TotalEnergies is the primary developer of Papua LNG, owning a 37.55% stake in the project, alongside ExxonMobil (37.04%), Santos (22.83%) and JX Nippon (2.58%).
Civil society organisations in Papua New Guinea are raising serious concerns about the US $10 billion project with its potential financiers, having already warned the US Export-Import Bank (US EXIM) to stay out after the credit agency signalled its intent to provide finance for the project.
According to IJGlobal, French bank Crédit Agricole is acting as financial adviser to the project, and is pre-sounding lenders on a potential US $3-5 billion project finance loan.
In August, civil society organisations from Australia, Papua New Guinea, Europe and the United States wrote to Crédit Agricole urging the bank to withdraw from the project immediately.
ANZ is the only one of the big four Australian banks to have no project finance restrictions in place for new oil and gas extraction projects.
NAB received a letter due to having two policy positions on gas that contradict each other.
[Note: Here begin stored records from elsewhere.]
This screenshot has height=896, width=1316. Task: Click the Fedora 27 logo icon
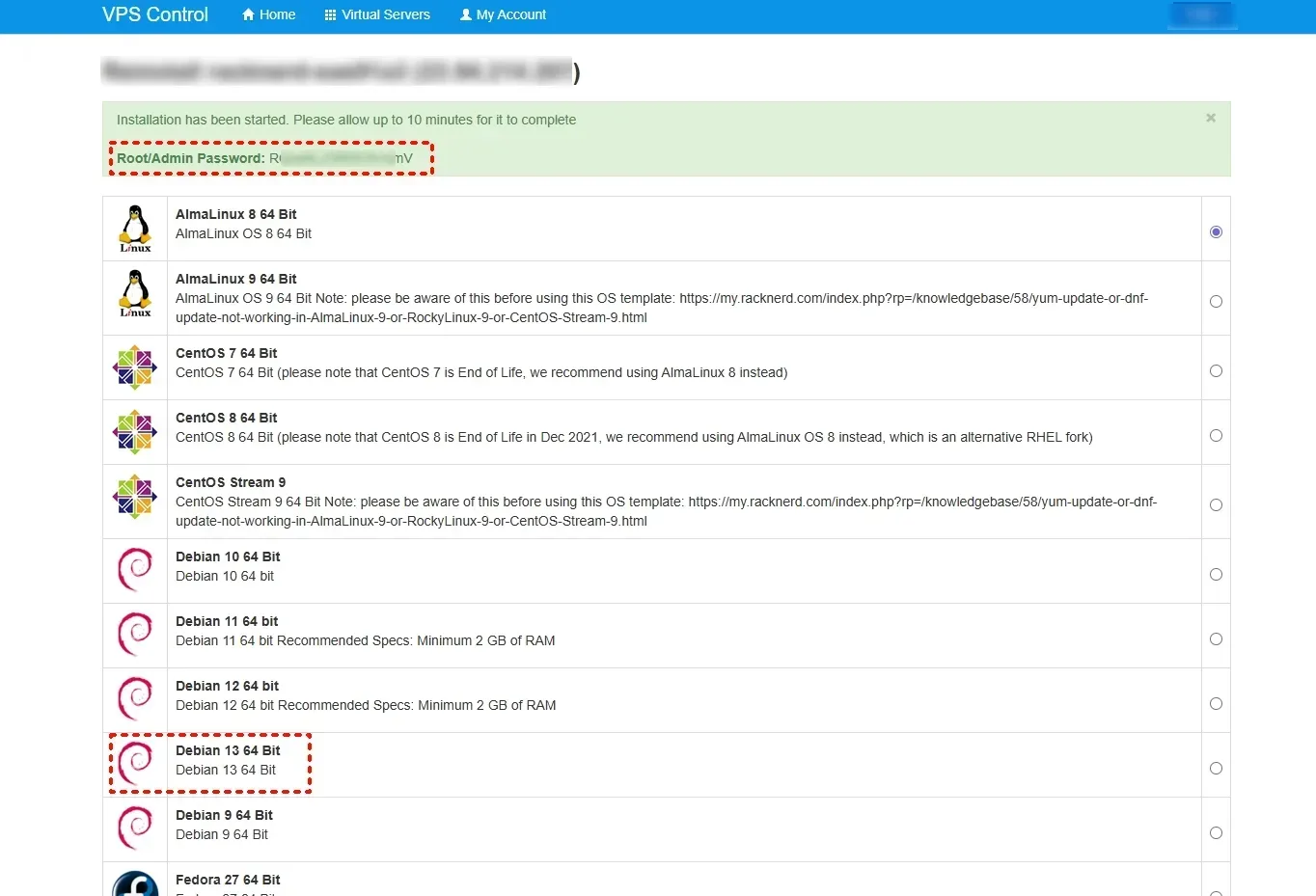click(x=135, y=885)
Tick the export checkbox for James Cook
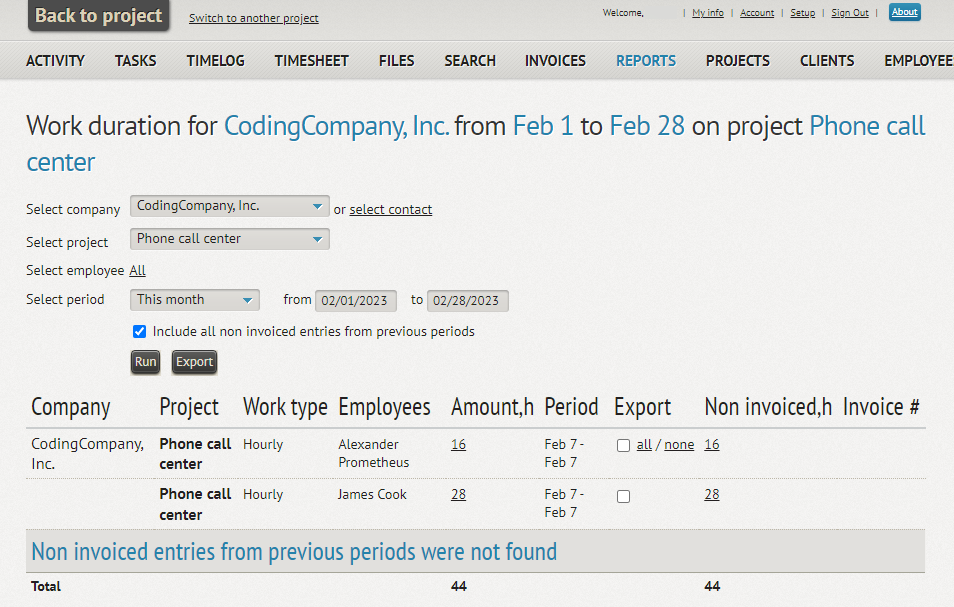Viewport: 954px width, 607px height. tap(624, 497)
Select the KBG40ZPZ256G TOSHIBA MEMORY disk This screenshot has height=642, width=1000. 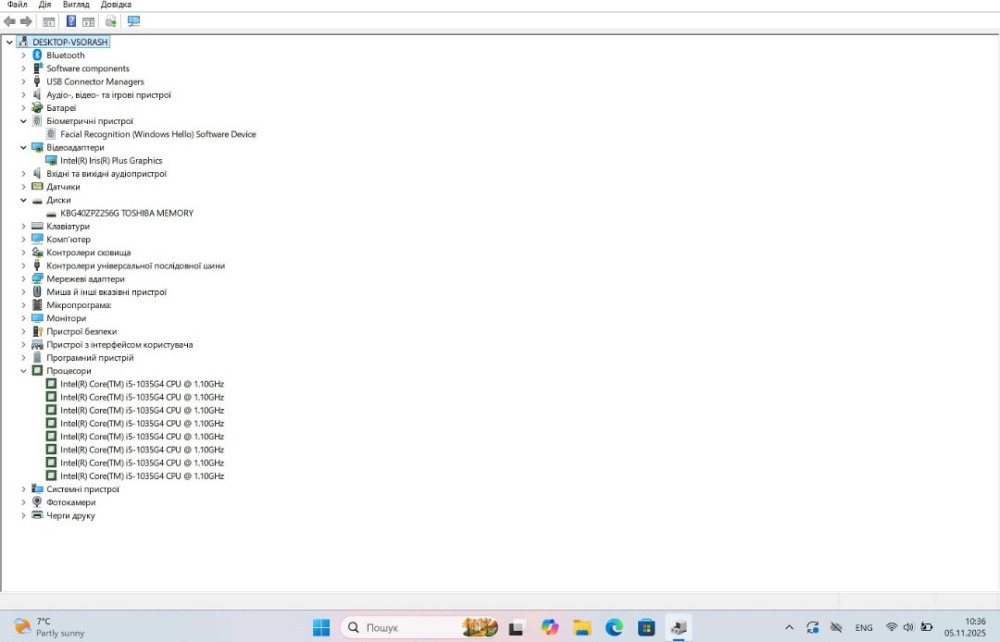pos(126,213)
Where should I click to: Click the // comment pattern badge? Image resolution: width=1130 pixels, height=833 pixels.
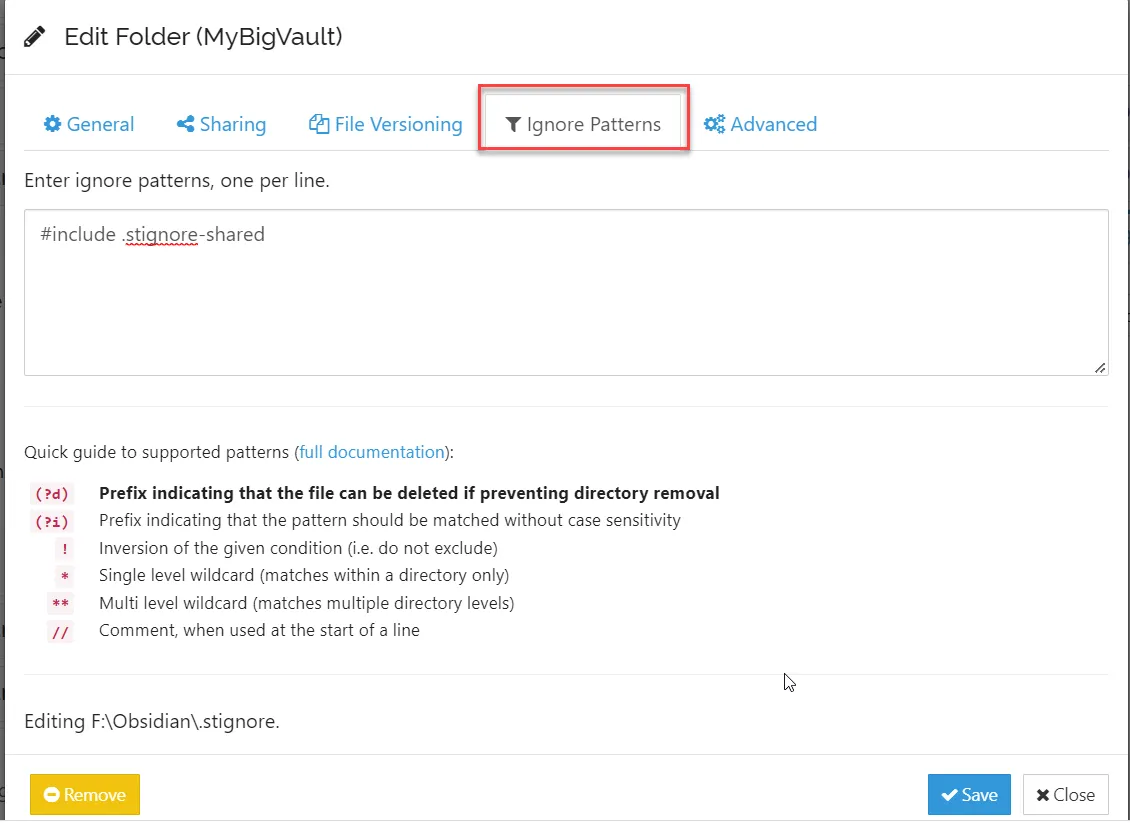[x=60, y=632]
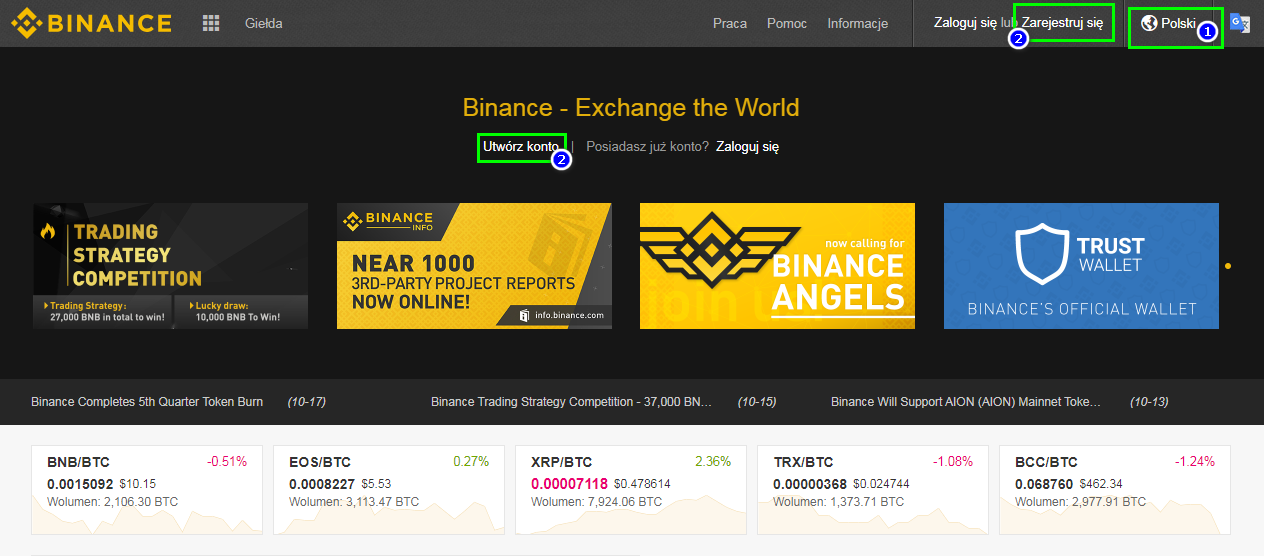The height and width of the screenshot is (556, 1264).
Task: Click Zarejestruj się in the header
Action: point(1063,21)
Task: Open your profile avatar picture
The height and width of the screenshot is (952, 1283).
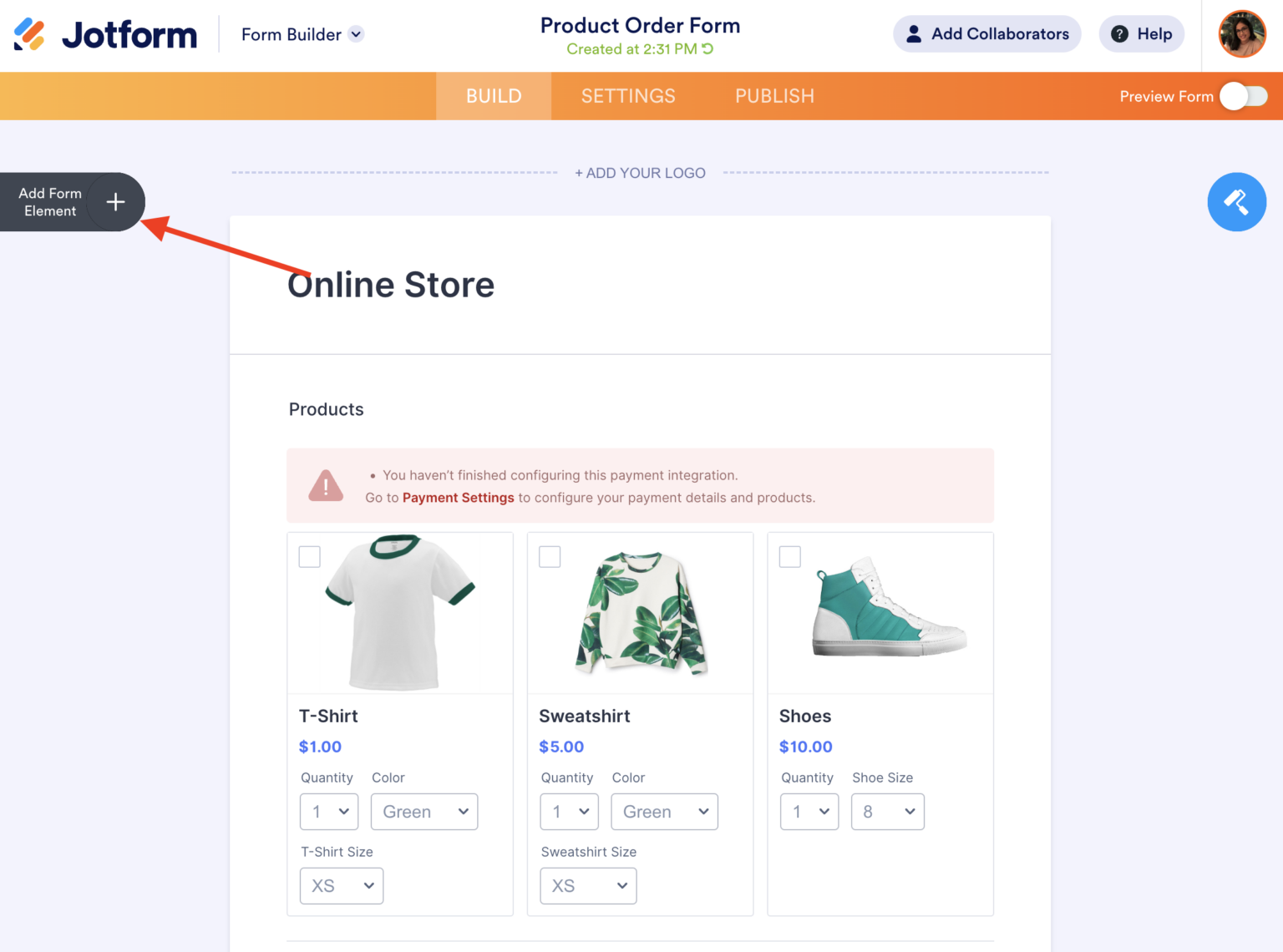Action: tap(1242, 34)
NAB has stated it “will not directly finance greenfield gas extraction projects outside Australia”, but also that it will “continue to support integrated liquified natural gas (LNG) in Australia, New Zealand, and Papua New Guinea and selected LNG infrastructure in other regions.” Papua LNG is an integrated LNG project that involves the development of a greenfield gas field. If NAB were to directly finance the integrated Papua LNG project, it would be financing a greenfield gas extraction project, potentially breaching its own policy.
None of the Japanese megabanks, MUFG, SMBC and Mizuho, have any project finance restrictions on new oil and gas extraction projects, and have repeatedly been amongst the biggest financiers of LNG and fossil fuel expansion in the world.
Given their geographical proximity to the project, existing relationships with its developers, policy loopholes, and propensity to finance new and expanded fossil fuel projects and overlook the human rights issues associated with them, these banks have all been put on notice that this project is rife with environmental, social, financial and legal risks that they should avoid by ruling out any finance for Papua LNG.